* **ASSIGNMENT**: List all the lines in these records that hold "sidebar".

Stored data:
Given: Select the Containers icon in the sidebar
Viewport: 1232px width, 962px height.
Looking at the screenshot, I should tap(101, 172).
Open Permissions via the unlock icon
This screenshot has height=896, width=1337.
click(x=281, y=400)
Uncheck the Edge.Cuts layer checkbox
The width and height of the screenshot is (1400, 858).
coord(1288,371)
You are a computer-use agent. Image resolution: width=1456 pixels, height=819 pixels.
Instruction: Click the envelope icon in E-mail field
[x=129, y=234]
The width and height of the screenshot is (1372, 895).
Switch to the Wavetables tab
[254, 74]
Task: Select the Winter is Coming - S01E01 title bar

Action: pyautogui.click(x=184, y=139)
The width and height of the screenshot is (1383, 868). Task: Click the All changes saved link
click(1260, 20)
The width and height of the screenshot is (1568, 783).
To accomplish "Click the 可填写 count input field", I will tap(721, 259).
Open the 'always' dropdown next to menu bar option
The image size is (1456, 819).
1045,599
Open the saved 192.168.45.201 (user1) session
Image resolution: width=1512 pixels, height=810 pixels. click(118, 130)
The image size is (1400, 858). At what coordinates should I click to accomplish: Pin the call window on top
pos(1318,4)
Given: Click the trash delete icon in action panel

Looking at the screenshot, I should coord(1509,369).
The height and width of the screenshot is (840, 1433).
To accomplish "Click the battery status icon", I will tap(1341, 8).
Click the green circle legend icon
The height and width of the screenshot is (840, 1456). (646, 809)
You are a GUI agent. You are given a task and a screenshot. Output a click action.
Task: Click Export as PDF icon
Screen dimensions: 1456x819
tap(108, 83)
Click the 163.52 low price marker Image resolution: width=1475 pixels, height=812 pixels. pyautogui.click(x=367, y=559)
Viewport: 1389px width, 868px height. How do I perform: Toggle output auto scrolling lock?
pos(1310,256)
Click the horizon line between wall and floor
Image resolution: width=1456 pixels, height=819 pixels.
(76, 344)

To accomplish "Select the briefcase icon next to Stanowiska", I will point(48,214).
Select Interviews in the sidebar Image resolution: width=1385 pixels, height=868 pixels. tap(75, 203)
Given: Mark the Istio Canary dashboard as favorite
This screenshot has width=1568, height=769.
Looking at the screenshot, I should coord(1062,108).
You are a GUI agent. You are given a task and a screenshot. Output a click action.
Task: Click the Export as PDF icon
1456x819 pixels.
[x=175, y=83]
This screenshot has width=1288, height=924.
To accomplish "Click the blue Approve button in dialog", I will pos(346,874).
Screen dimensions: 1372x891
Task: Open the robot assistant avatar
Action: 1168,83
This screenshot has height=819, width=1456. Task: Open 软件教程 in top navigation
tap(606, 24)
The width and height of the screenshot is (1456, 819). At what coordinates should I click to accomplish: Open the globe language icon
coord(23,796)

* **RESPONSE TO THE EXERCISE**:
Given: Select the Containers icon in the sidebar
Select Interviews in the sidebar Image resolution: width=1385 pixels, height=868 pixels. tap(75, 203)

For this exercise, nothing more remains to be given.